Problem details
Retype everything from the line containing "You are a computer-use agent. Screen dimensions: 1505x812" down to the end of the records below, and leave the pictures out of your answer.

Screenshot and document pointing records
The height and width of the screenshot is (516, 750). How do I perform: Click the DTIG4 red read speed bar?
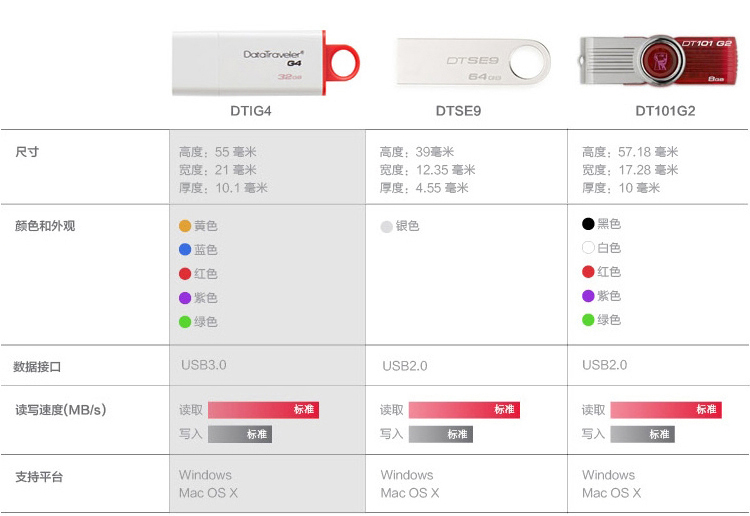click(x=263, y=410)
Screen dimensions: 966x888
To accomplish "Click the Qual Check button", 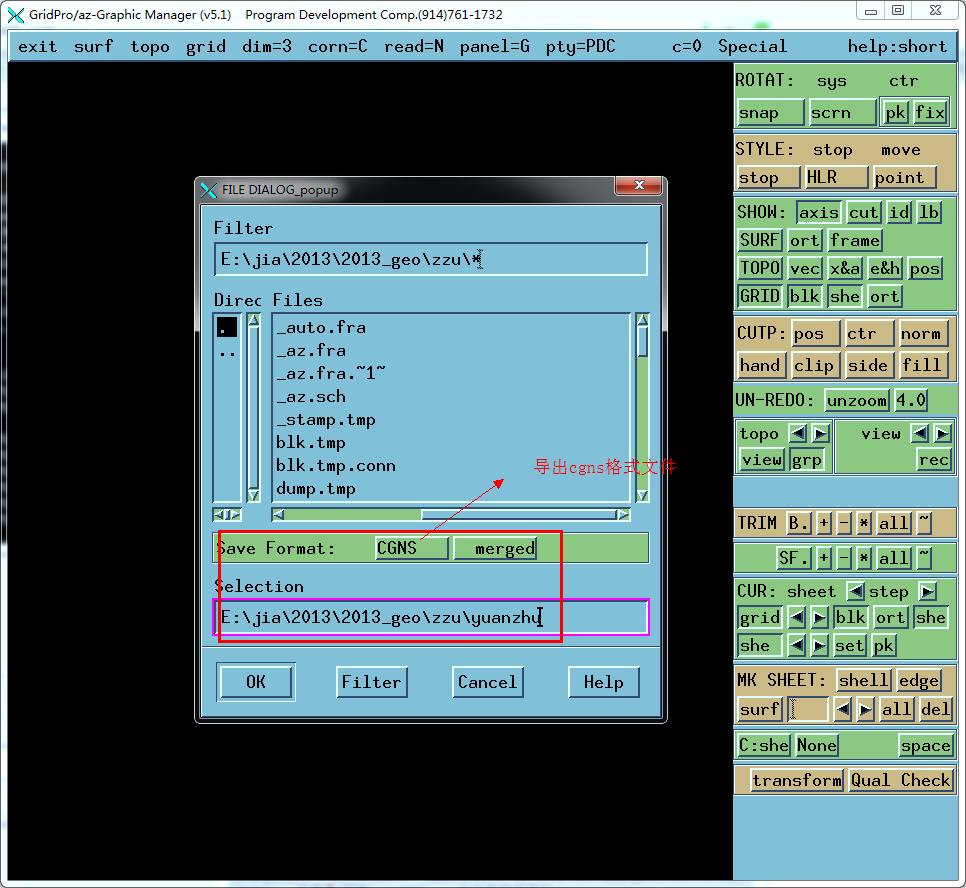I will [900, 780].
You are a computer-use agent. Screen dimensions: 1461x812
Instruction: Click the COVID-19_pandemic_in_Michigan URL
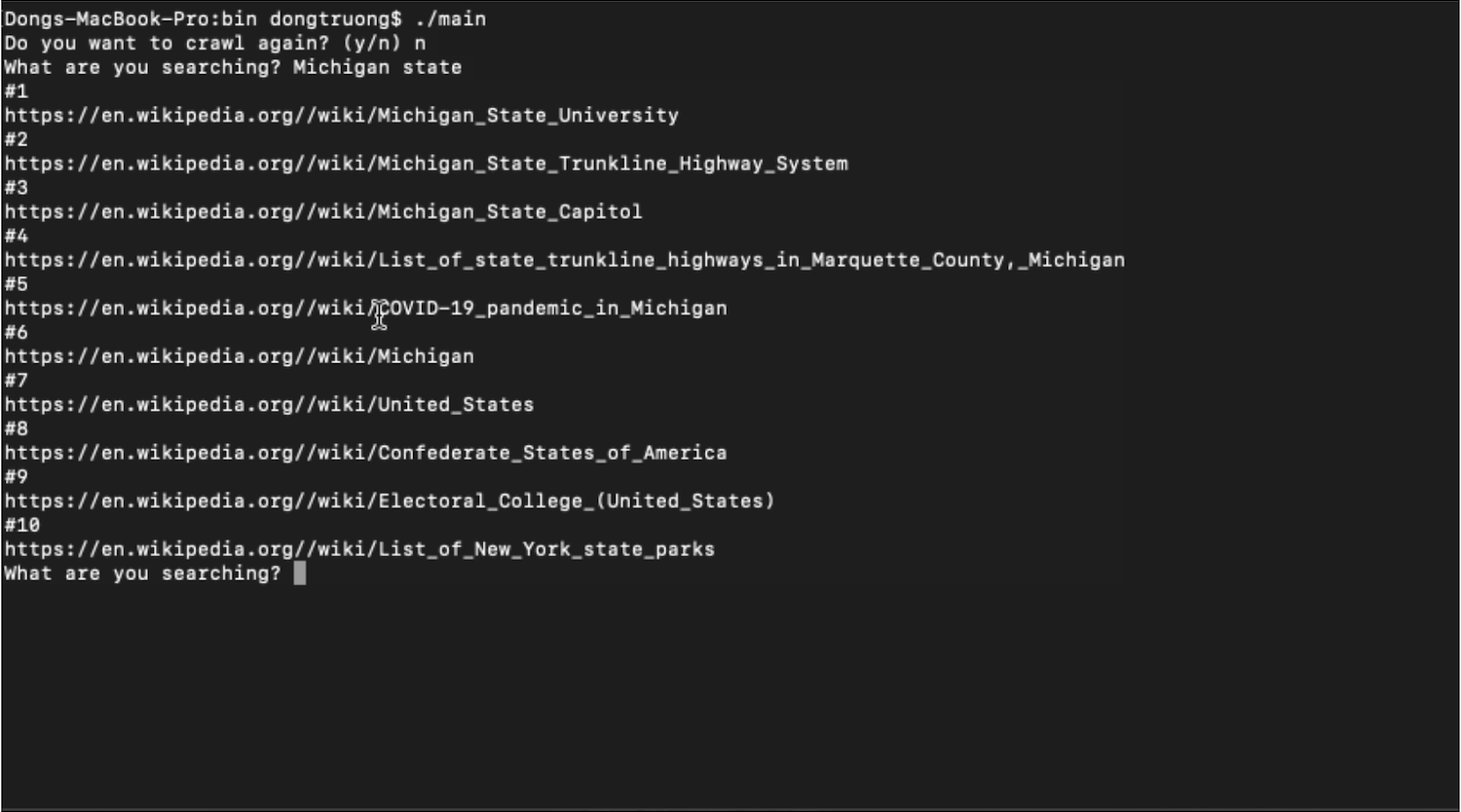[365, 309]
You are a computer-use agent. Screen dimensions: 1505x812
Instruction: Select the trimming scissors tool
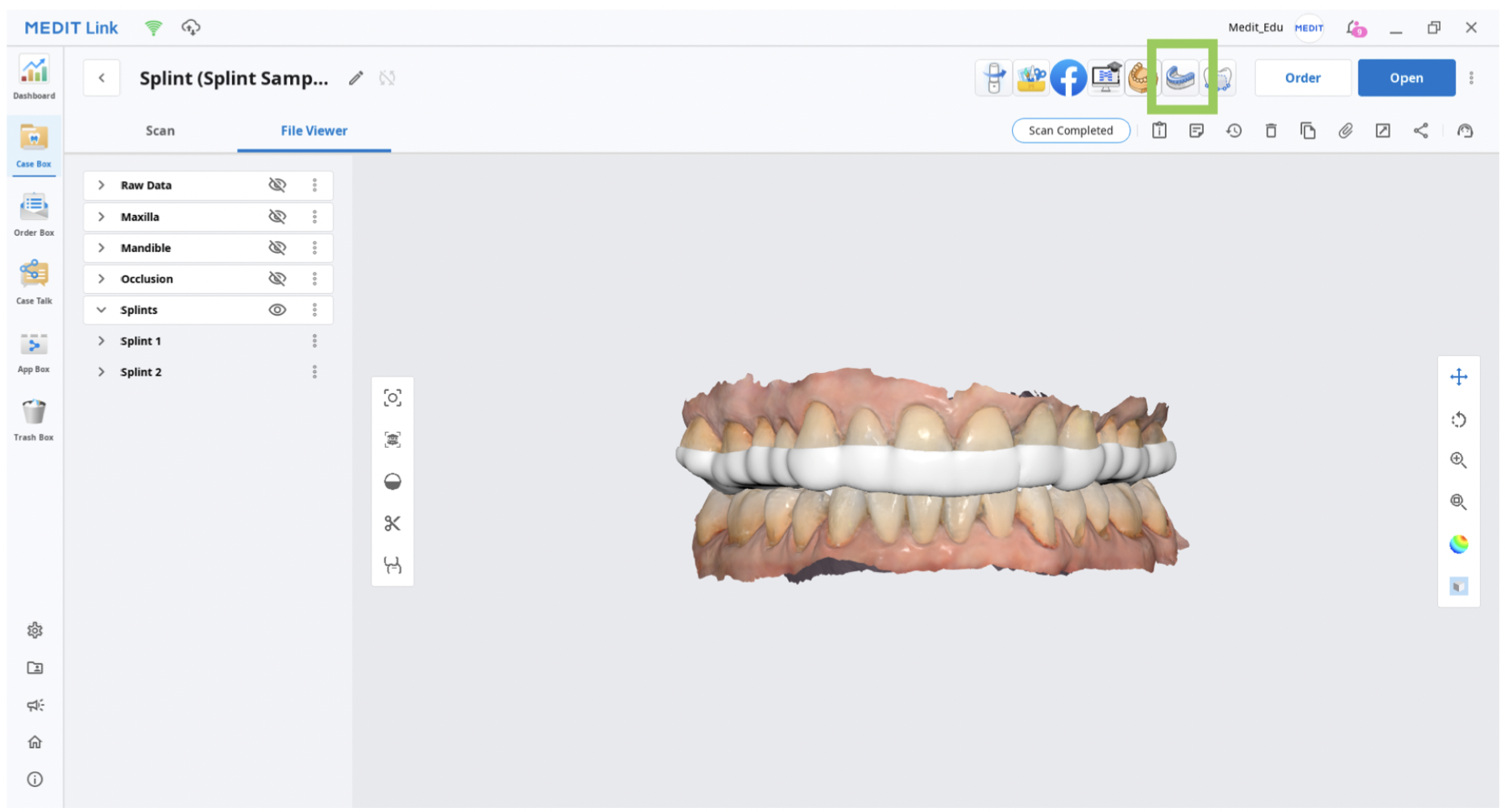[392, 522]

Result below
You are a computer-use agent. Screen dimensions: 1505x812
Instruction: Select the trimming scissors tool
[392, 522]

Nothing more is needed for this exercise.